Sur le chemin du retour, Leibnitz poursuit sa réflexion sur les selles, les latrines, le lavage des sous-vêtements, la domesticité et l’homosexualité, tout cela lié dans l’intimité. La question du lavage des dessous peut nous sembler pour le moins étrange mais au XVIIe siècle, ceux qui en portaient les faisaient laver par autrui, engendrant un rapport social des plus intimes qui mérite que l’on s’y interroge.

Dans ce journal apocryphe, Delany pastiche Leibnitz sans que je sache dire à quel point il y parvient. L’écriture recourt à des formes et tournures archaïques qui n’en rendent pas la lecture aisée. Écriture d’époque que Delany connait, mais jusqu’à quel point celle W. G. Leibnitz ? Il faudrait un expert du philosophe, ce que je ne suis nullement, pour le dire. De même, dans quelle mesure les questions évoquées ici auraient pu être celle de Leibnitz et Spinoza ou sont-elles celles de Delany, prêtées à ces personnages afin de leur conférer un relief particulier ?

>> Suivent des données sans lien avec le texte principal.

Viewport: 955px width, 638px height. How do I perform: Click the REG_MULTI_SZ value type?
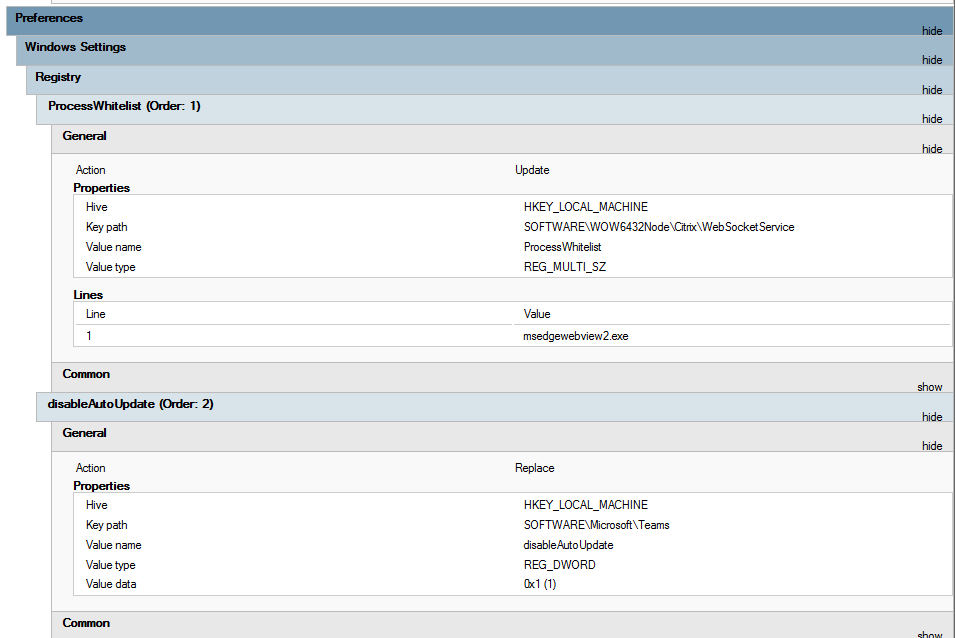coord(565,267)
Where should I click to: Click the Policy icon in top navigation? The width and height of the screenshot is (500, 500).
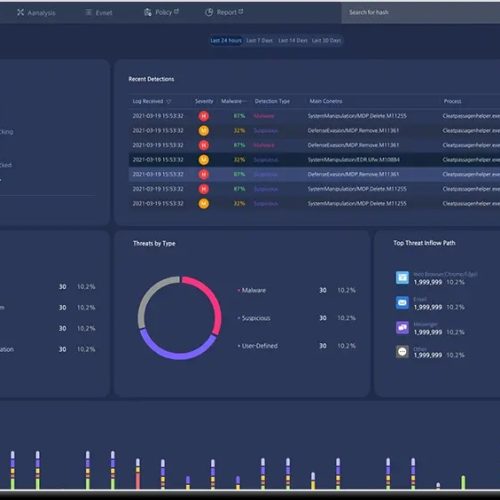[147, 12]
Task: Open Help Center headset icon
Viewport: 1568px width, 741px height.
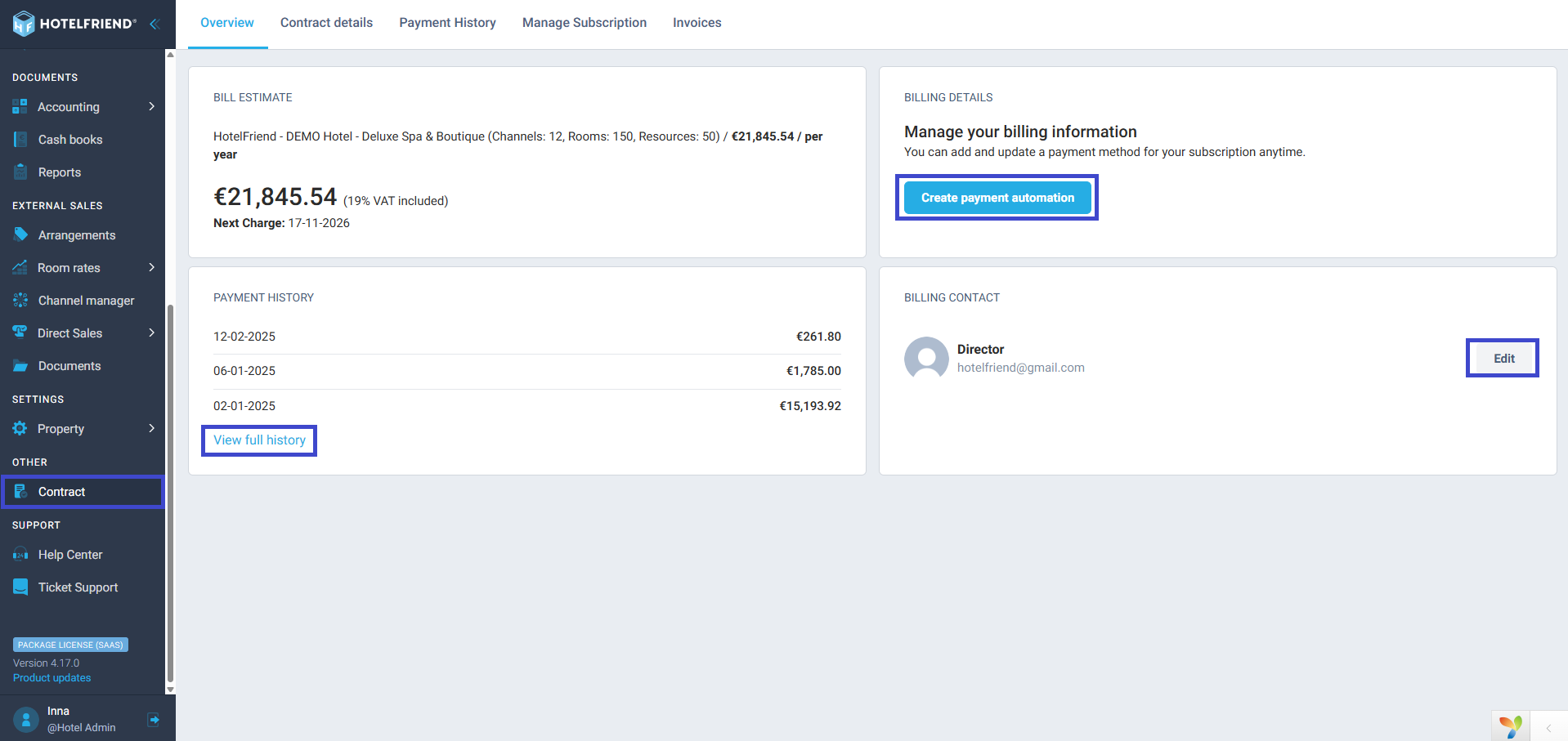Action: pos(20,555)

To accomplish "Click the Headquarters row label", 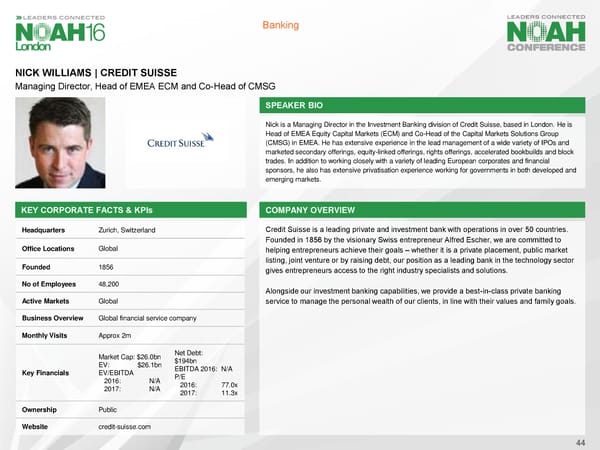I will [46, 231].
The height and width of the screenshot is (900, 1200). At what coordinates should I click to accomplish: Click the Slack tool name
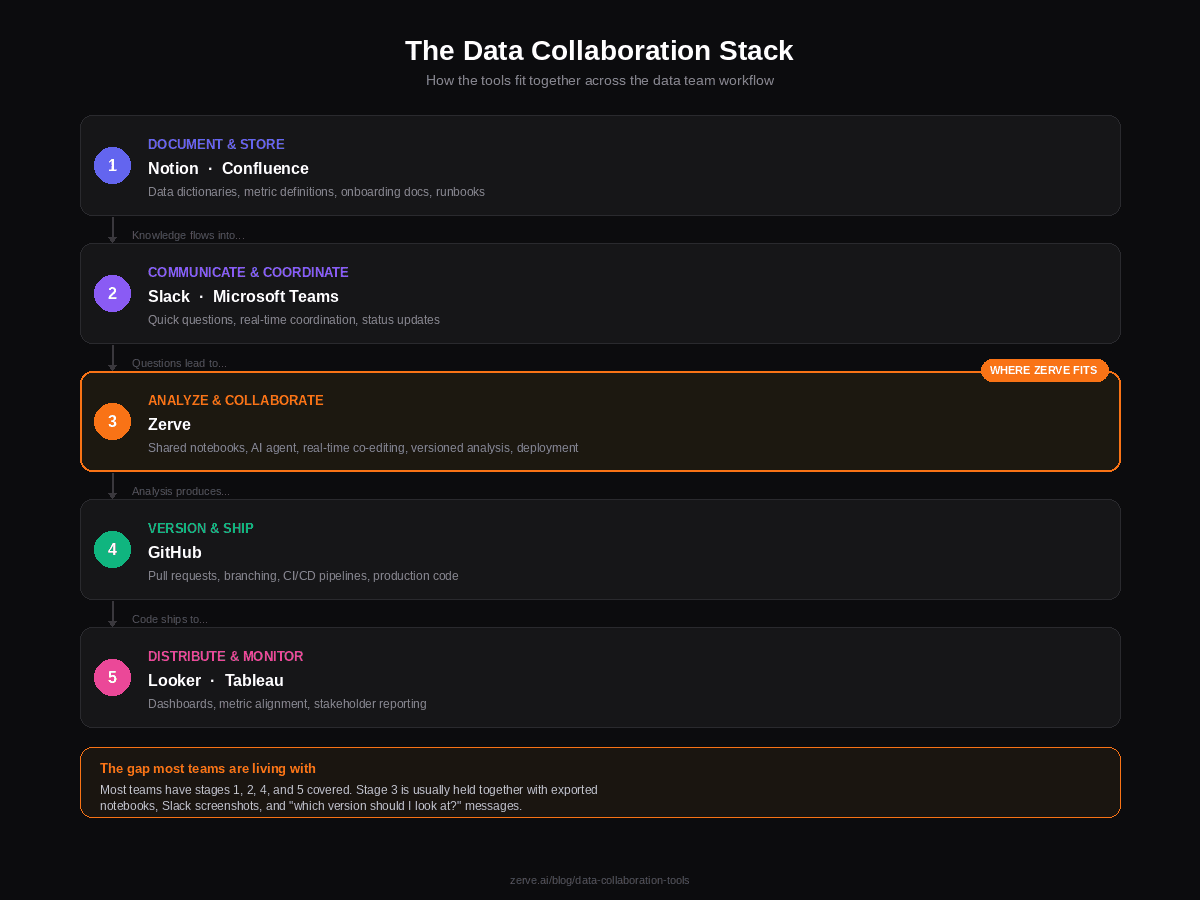pos(169,296)
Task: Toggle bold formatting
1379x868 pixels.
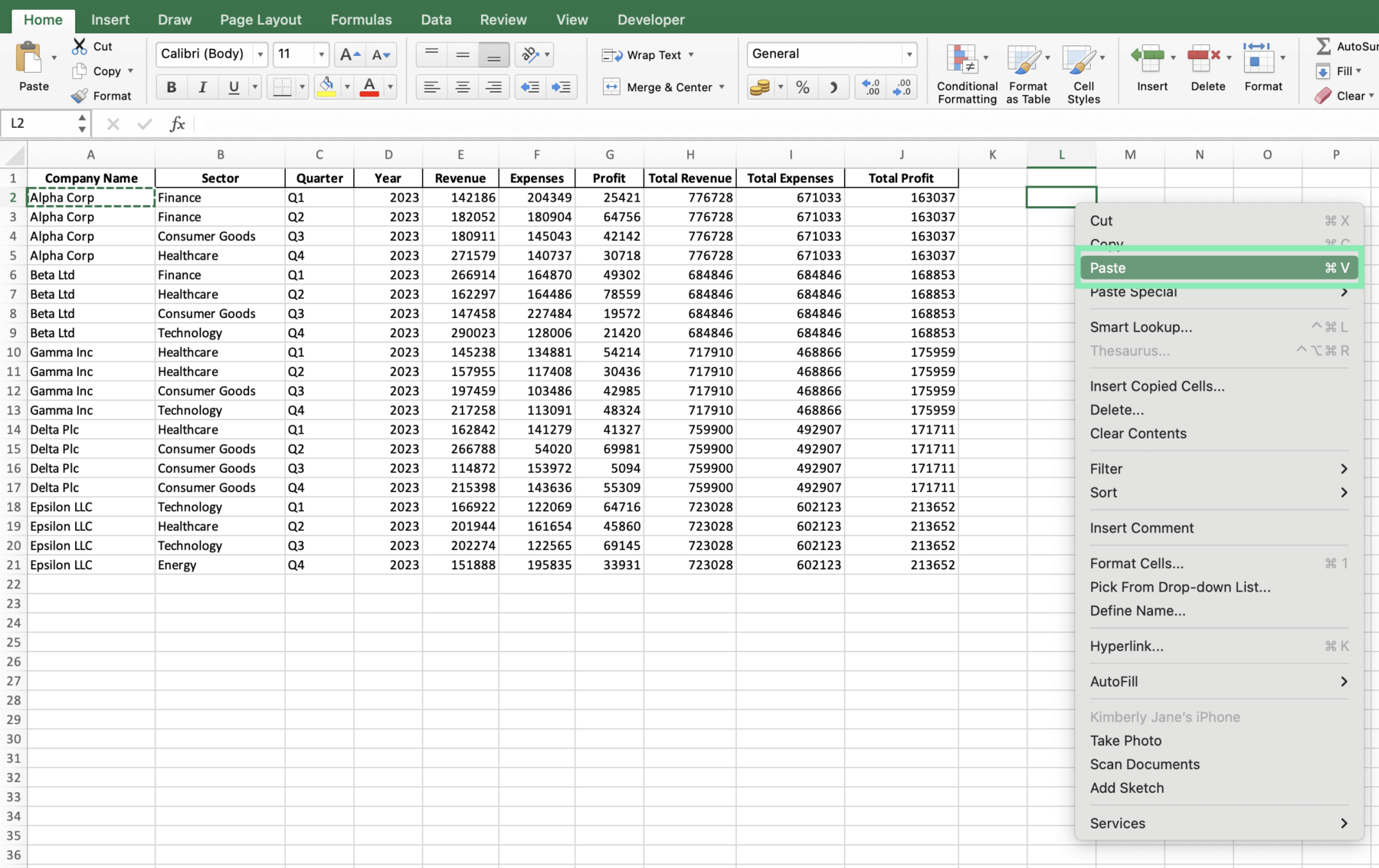Action: click(x=171, y=87)
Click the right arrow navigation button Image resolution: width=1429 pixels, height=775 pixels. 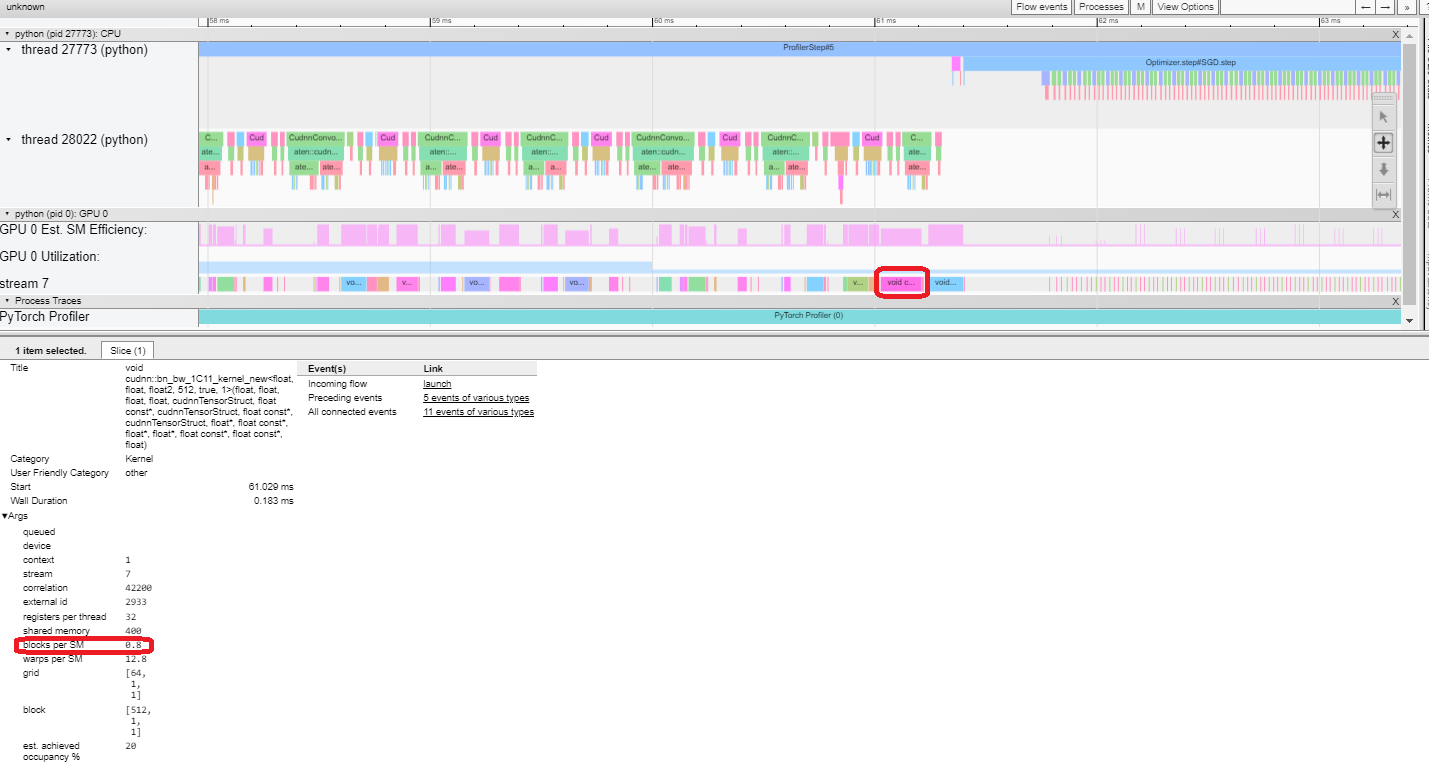tap(1385, 7)
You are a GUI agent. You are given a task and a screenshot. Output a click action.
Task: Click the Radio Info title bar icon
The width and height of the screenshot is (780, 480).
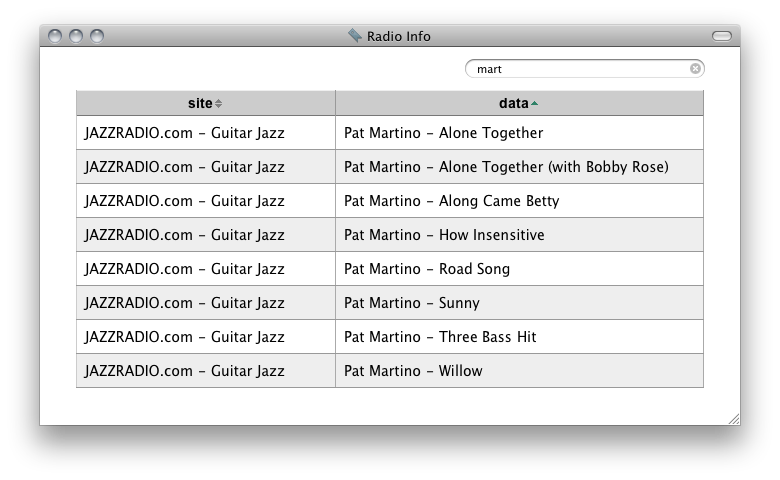coord(354,36)
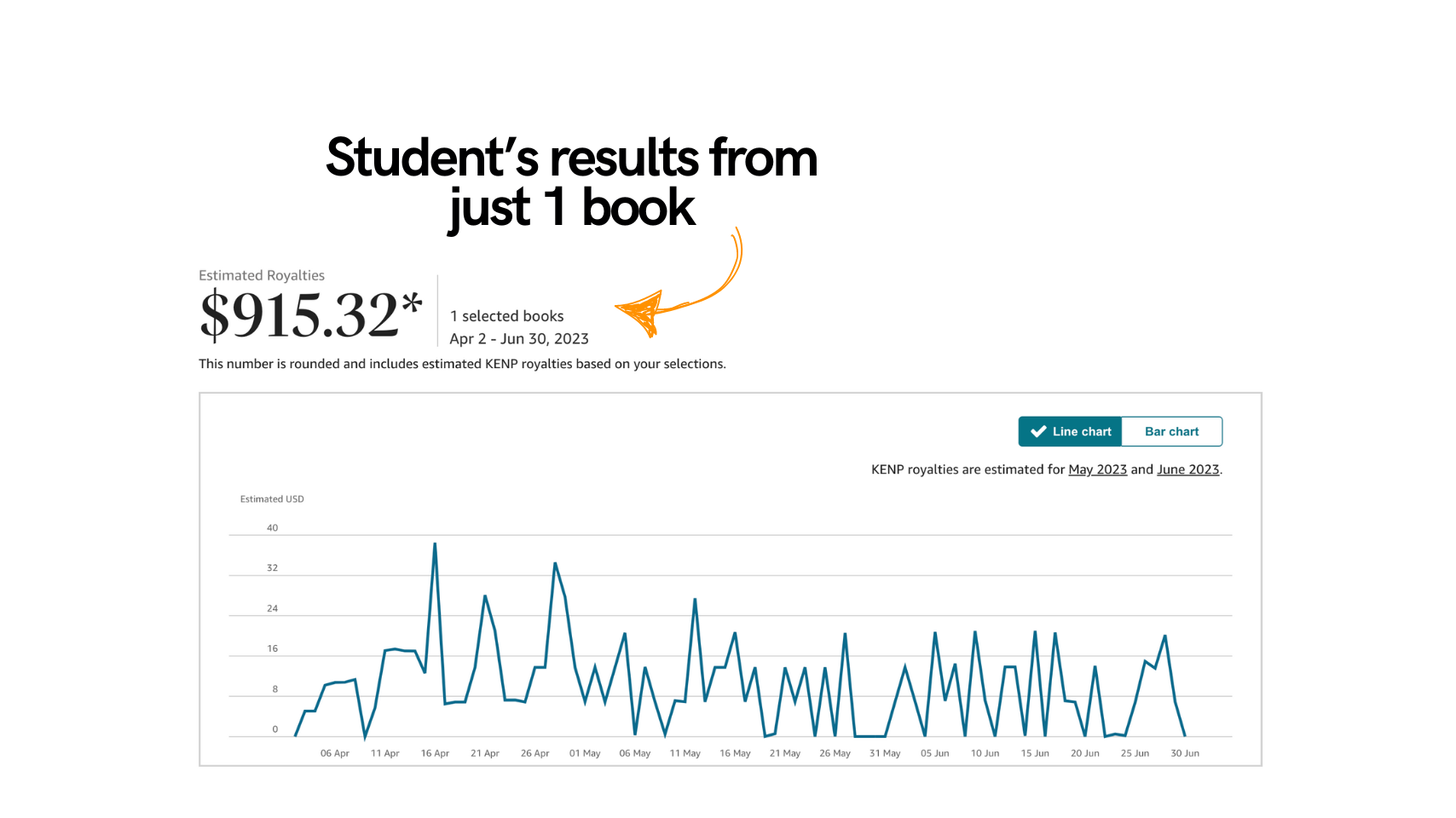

L’article « Racisme & Science-Fiction » nous apprend que la science-fiction est un milieu raciste et accessoirement sexiste, où il y a bien trop de blancs et de mâles ; qu’il faudrait que ça change jusqu’à ce que les Afro-américains y représentent un taux d’environ 20% qui verra le déclenchement d’un conflit communautariste, celui-ci aboutissant à ce que les Afro-américains en viennent à avoir leurs propres congrès et conventions SF. Depuis la publication de l’article en 1998 aux USA, la SF a connu l’affaire des Sad Puppies (2013/2016), un groupe plutôt conservateur et non politiquement correct, en général décrit comme d’extrême droite, de suprémacistes blancs, militaristes et sexistes, qui firent campagne pour des listes de textes plus à leur goût. Delany insiste bien dans son article sur le fait que le racisme n’est pas ce que les Blancs veulent croire : ce ne sont pas que des violences, du mépris, des insultes, de la discrimination (ça l’est aussi). C’est que même les blancs qui prétendent ne pas vouloir être raciste le sont. Ainsi, placer à une table de dédicaces, Delany et Octavia Butler (écrivaine également noire), c’est du racisme, même si l’organisateur pensait bien faire. Si un blanc est amené à prendre toute décision administrative, organisationnelle, managériale ou autre concernant des personnes de couleur, il ne peut être que raciste. De même, si un blanc vote pour attribuer un prix à une œuvre de qualité d’un auteur afro-américain afin de donner de la visibilité au fait que la couleur de la peau n’est nullement un obstacle à la qualité, c’est encore du racisme…

Quant à l’interview, elle présente peu d’intérêt.

La novella ne concerne pas notre club ni les lecteurs de l’imaginaire. Elle présentera de l’intérêt à qui se passionne pour le XVIIe siècle, sa littérature, à sa pensée et à ses penseurs.